1‧‧‧Transformer structure

10‧‧‧ Winding frame

11‧‧‧through hole

12‧‧‧Rolling groove

13‧‧‧Baffle

14‧‧‧ trench

15‧‧‧Electrical pins

20‧‧‧Primary winding

30‧‧‧Secondary winding

31‧‧‧ hollow body

32‧‧‧ hollow holes

33‧‧‧Extension

40‧‧‧Magnetic ring

41‧‧‧ hollow through hole

50‧‧‧Magnetic core group

51‧‧‧Magnetic axis

60‧‧‧ boards

61‧‧‧ hollow perforation

2‧‧‧Electronic components

Claims (8)

A transformer structure with adjustable leakage inductance, comprising:
a bobbin having a through hole and a winding groove disposed around the through hole, wherein the winding groove is provided with at least one partition to form a plurality of grooves;
a primary winding wound in at least one of the plurality of trenches;
Two secondary windings, each of which is a planar winding and has a hollow body, the hollow body has a hollow hole, and the two-stage windings are respectively disposed on two sides of the winding groove and each of the hollow holes corresponds to The through hole of the wire frame;
a plurality of optional magnetic ring pieces, each of the magnetic ring pieces having a hollow through hole, the plurality of magnetic ring pieces being respectively disposed on two sides of the winding groove and each of the hollow through holes corresponding to the through hole of the winding frame; A magnetic core group has a magnetic shaft, the magnetic shaft is disposed through the through hole of the bobbin, the hollow hole of the two-stage winding, and the hollow through hole of the plurality of optional magnetic ring pieces.
The transformer structure of the adjustable leakage inductance according to claim 1, wherein each of the secondary windings is a planar winding formed by a circuit board conductor.
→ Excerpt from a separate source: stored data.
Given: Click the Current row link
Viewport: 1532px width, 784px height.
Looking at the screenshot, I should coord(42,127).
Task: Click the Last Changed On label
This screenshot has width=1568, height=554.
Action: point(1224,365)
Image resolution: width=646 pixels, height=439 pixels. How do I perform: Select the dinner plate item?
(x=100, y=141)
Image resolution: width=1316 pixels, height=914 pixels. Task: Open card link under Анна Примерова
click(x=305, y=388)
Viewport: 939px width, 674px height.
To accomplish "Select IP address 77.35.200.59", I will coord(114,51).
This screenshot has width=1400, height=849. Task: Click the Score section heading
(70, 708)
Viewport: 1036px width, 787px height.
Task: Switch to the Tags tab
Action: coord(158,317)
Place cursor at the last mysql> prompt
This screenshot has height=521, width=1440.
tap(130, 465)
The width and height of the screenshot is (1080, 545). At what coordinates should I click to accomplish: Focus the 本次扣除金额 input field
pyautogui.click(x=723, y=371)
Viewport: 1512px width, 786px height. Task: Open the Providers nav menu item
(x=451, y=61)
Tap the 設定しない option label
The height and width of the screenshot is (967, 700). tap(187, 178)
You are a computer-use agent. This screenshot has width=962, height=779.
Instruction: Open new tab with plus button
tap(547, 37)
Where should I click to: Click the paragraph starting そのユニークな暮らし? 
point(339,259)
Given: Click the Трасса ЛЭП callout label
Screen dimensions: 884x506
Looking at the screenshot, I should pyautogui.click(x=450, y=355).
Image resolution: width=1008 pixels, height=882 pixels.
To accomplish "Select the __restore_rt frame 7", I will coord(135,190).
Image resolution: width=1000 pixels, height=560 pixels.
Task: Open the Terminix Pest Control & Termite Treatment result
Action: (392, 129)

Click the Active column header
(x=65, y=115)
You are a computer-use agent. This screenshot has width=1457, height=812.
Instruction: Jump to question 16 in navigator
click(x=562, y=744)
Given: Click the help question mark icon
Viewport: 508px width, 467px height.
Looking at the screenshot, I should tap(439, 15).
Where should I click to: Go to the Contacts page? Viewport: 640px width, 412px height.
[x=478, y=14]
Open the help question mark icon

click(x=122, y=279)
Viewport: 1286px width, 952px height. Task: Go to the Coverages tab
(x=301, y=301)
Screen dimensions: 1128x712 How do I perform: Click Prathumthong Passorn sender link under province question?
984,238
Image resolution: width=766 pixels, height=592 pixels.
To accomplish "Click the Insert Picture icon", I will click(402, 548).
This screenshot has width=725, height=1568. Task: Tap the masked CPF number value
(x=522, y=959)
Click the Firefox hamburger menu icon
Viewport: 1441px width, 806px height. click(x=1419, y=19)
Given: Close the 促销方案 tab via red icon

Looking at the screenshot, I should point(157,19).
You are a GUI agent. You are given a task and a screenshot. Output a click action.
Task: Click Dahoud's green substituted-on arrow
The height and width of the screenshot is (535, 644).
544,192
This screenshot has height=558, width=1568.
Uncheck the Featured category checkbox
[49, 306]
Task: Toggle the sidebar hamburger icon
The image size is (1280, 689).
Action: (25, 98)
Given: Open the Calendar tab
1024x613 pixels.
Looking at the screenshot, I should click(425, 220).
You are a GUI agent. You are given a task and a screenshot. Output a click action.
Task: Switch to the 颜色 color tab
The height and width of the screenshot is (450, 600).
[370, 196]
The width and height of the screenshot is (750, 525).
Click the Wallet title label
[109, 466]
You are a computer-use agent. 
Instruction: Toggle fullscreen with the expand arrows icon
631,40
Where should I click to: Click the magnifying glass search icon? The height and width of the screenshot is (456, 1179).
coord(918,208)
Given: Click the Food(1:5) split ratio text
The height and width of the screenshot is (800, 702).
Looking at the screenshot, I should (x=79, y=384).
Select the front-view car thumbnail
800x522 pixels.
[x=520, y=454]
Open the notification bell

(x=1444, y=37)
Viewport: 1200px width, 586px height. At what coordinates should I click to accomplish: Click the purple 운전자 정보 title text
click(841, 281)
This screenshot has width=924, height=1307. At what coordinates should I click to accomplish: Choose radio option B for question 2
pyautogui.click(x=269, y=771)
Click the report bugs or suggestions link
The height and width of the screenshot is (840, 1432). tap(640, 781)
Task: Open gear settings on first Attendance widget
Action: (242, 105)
The transformer structure of the adjustable leakage inductance according to claim 1, wherein each of the secondary windings is a planar winding formed by a conductive sheet. The transformer structure of the adjustable leakage inductance according to claim 1, wherein each of the secondary windings further has two extending portions, and the two extending portions are respectively connected to both ends of the hollow body. The adjustable leakage transformer structure of claim 5, wherein the extension is connected to an electronic component, a heat sink or a circuit board. The transformer structure of the adjustable leakage inductance according to claim 5, wherein the transformer structure further comprises a connecting component, and an extension of each of the two windings is connected by the connecting component. The transformer structure of the adjustable leakage inductance according to claim 7, wherein the connecting component is a circuit board wire or a conductive sheet. The adjustable leakage transformer structure as described in claim 7 of the patent scope further includes:
Another two-stage winding, each of which is a planar winding and has a hollow body, the hollow body has a hollow hole; and two circuit boards, each of the circuit boards has a hollow perforation corresponding to the hollow hole, the two circuit boards respectively The two-stage windings are respectively disposed on one side of the two circuit boards, and the other two-stage windings are respectively disposed on the two sides of the two wires. The other side of the board.